República Dominicana enfrenta crisis de desigualdad de género con cifras alarmantes en violencia y pobreza
El Día Internacional de la Mujer encuentra a República Dominicana sumida en una profunda crisis de desigualdad de género, con cifras que revelan violencia sistemática, brechas salariales y falta de acceso a derechos básicos. Datos oficiales confirman que el país registra una de las tasas más altas de feminicidios en la región, mientras que la mortalidad materna y los embarazos adolescentes siguen sin control.
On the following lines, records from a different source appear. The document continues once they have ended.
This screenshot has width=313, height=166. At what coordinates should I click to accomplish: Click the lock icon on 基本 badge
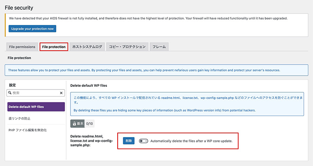point(74,124)
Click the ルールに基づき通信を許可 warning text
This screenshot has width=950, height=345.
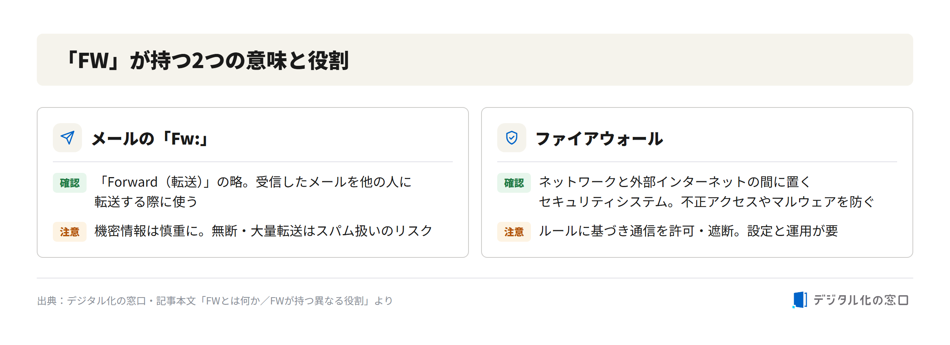pyautogui.click(x=688, y=231)
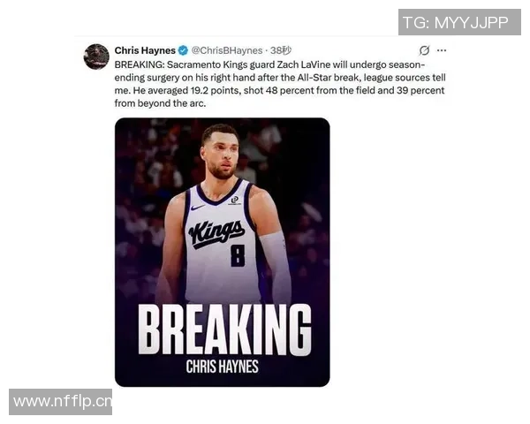Click the tweet text starting with BREAKING: Sacramento
This screenshot has width=530, height=424.
pyautogui.click(x=280, y=84)
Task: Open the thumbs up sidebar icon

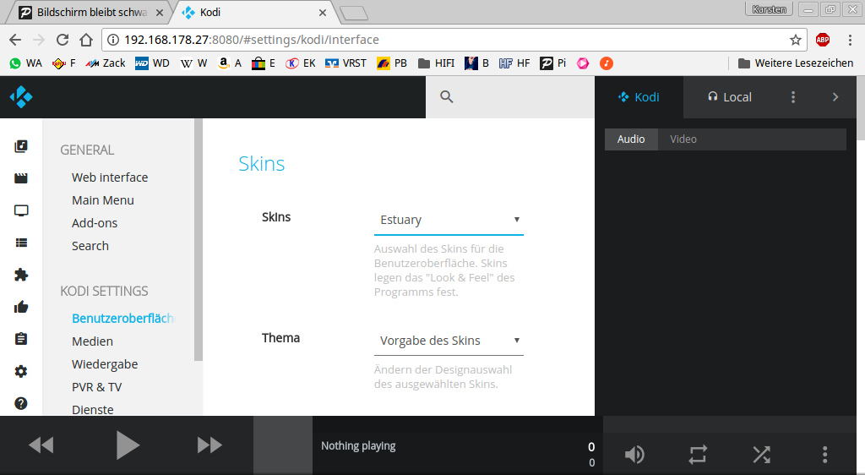Action: click(x=21, y=307)
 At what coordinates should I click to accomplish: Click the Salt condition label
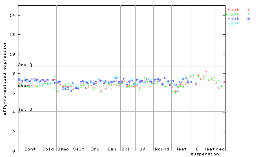coord(79,149)
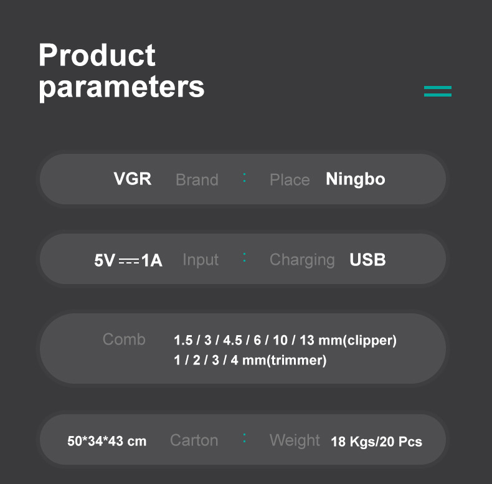Click the Product parameters heading
Image resolution: width=492 pixels, height=484 pixels.
point(121,71)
Según el Comité por la Unidad y los Derechos de la Mujer (CUDEM), el machismo está profundamente arraigado en la sociedad dominicana, normalizando discriminación y violencia. Los hogares liderados por mujeres enfrentan mayores niveles de pobreza (20.1% frente al 17.8% en hogares con jefatura masculina), según la Encuesta Nacional Continua de Fuerza de Trabajo del Banco Central. Además, las dominicanas ganan un 18% menos que los hombres por el mismo trabajo y dedican el doble de horas a labores domésticas no remuneradas.
Violencia de género en números rojos
La situación es aún más crítica en materia de seguridad. En lo que va de 2026, siete mujeres han sido asesinadas por su género, manteniendo una tasa de 2.4 feminicidios por cada 100,000 mujeres. Las denuncias por agresión sexual y violencia intrafamiliar lideran las estadísticas judiciales, aunque activistas denuncian impunidad y falta de políticas efectivas.
En salud, las cifras son igualmente preocupantes: 129 muertes maternas por cada 100,000 nacidos vivos y 77 embarazos por cada 1,000 adolescentes entre 15 y 19 años. La prohibición total del aborto ha derivado en aproximadamente 25,000 procedimientos clandestinos anuales, según estimaciones de organizaciones locales.
Llamado a la acción
CUDEM advierte que estos no son simples "problemas de género", sino síntomas de un sistema patriarcal que perpetúa la marginación. La organización exige al Estado cumplir con compromisos internacionales en igualdad y equidad, transformando leyes y normas sociales que favorecen la discriminación.
El cierre del informe es un llamado a la movilización social: "Urgen transformaciones profundas, no solo en República Dominicana, sino en todo el mundo". Mientras, las cifras siguen acumulándose, retratando una deuda histórica que el país aún no logra saldar.